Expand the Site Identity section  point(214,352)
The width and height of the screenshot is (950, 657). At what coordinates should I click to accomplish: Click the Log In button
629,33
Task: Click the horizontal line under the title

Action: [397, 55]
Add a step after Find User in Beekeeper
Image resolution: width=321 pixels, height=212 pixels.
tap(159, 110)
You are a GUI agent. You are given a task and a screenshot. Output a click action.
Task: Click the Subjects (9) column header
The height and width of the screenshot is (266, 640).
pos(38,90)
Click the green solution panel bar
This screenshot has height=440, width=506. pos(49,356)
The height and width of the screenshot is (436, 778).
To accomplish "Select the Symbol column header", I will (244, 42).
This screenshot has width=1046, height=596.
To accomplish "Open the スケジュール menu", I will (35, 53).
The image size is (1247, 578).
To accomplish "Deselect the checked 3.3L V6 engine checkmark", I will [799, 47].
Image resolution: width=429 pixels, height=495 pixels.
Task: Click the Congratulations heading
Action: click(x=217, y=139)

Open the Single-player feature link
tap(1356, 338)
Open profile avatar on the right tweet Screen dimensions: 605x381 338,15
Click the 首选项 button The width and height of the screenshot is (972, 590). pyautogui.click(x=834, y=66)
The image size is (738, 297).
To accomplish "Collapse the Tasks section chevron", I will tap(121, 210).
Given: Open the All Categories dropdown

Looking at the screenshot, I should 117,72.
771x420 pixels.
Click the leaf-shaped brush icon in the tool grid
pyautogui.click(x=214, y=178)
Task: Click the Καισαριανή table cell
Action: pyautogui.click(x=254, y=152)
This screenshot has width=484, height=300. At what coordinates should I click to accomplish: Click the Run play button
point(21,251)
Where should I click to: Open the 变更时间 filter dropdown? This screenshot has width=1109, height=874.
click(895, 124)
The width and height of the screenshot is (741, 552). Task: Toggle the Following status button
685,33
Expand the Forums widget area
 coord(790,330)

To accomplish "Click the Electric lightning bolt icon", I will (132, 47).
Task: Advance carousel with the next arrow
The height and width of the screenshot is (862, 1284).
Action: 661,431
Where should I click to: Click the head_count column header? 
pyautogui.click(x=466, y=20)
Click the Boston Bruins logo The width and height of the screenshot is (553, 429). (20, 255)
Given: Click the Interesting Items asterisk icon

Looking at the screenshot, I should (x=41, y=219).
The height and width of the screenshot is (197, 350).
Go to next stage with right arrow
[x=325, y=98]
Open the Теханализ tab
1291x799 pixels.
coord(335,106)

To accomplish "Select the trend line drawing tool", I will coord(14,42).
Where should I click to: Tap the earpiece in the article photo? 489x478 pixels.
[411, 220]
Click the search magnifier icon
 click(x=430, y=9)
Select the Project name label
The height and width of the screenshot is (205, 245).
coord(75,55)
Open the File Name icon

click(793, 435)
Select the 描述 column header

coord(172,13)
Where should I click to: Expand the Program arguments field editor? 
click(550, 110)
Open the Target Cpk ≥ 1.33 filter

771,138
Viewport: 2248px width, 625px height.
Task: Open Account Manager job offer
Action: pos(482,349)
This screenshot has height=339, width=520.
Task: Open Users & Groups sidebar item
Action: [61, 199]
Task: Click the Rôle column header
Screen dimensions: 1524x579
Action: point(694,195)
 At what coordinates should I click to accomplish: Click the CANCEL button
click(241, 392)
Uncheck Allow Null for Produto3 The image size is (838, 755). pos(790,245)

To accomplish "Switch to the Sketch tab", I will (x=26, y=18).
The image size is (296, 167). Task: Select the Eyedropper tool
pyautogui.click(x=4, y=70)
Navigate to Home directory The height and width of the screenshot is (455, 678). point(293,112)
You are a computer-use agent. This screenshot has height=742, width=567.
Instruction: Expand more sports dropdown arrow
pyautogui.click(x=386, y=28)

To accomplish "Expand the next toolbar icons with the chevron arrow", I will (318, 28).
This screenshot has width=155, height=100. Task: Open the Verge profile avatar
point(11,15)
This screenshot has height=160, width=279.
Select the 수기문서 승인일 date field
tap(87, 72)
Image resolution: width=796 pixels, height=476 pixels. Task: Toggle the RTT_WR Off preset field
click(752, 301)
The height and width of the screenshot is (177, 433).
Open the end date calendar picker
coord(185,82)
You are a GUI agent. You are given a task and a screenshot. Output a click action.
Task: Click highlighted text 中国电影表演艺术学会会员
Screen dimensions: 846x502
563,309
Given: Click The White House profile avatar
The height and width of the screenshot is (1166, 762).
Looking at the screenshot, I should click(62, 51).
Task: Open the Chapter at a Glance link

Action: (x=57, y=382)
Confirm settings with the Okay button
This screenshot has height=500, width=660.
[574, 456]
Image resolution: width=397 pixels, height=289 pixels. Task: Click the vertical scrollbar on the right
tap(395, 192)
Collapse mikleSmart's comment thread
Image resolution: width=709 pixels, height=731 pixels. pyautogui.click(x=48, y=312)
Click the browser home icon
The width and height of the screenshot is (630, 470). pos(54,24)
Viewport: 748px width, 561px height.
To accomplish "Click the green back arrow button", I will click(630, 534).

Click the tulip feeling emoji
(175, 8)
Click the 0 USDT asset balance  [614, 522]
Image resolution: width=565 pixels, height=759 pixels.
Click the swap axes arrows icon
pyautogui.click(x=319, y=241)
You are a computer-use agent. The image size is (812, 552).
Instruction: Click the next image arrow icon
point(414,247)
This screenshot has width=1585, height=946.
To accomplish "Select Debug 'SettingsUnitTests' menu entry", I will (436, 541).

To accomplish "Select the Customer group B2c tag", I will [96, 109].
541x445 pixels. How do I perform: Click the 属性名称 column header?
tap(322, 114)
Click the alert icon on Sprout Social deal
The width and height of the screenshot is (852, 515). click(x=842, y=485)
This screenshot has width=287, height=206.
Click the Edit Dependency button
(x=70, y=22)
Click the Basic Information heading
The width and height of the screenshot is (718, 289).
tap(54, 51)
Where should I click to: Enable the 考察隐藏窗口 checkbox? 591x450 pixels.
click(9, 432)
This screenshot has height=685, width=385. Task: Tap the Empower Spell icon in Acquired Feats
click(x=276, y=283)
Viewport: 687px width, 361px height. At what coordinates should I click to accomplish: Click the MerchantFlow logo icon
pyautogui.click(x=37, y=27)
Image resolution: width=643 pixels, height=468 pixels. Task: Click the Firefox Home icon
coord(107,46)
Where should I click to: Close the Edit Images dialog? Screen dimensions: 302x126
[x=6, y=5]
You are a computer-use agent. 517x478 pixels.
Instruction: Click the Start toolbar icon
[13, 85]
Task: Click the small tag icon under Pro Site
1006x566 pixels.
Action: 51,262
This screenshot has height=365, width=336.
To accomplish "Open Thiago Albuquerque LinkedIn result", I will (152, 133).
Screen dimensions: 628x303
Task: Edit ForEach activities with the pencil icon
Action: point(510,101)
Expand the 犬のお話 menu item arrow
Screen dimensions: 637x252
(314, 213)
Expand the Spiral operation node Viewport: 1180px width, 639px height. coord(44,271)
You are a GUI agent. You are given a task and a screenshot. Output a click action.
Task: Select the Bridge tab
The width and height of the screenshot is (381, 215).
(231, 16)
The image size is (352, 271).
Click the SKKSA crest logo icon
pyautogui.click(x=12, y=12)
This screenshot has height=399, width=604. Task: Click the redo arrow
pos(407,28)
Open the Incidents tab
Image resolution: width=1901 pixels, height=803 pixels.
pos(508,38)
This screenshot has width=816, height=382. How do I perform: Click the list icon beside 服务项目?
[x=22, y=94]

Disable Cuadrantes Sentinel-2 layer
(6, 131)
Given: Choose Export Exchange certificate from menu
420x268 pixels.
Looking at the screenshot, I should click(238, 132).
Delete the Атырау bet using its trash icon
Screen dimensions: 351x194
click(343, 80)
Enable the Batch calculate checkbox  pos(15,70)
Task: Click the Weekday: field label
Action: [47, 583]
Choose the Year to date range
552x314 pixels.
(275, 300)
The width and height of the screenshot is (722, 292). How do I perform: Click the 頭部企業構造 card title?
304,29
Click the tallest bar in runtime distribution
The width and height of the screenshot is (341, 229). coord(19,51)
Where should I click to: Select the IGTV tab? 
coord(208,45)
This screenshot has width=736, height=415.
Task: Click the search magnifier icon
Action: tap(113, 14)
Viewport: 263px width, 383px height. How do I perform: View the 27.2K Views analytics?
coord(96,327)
════
* [Prompt]: Could you restate, word for word, the lines above from the one with "Click the 0" to the one with "This screenshot has width=1585, height=946.", both included?

* [Answer section]:
Click the 0 USDT asset balance  [614, 522]
Image resolution: width=565 pixels, height=759 pixels.
Click the swap axes arrows icon
pyautogui.click(x=319, y=241)
You are a computer-use agent. The image size is (812, 552).
Instruction: Click the next image arrow icon
point(414,247)
This screenshot has width=1585, height=946.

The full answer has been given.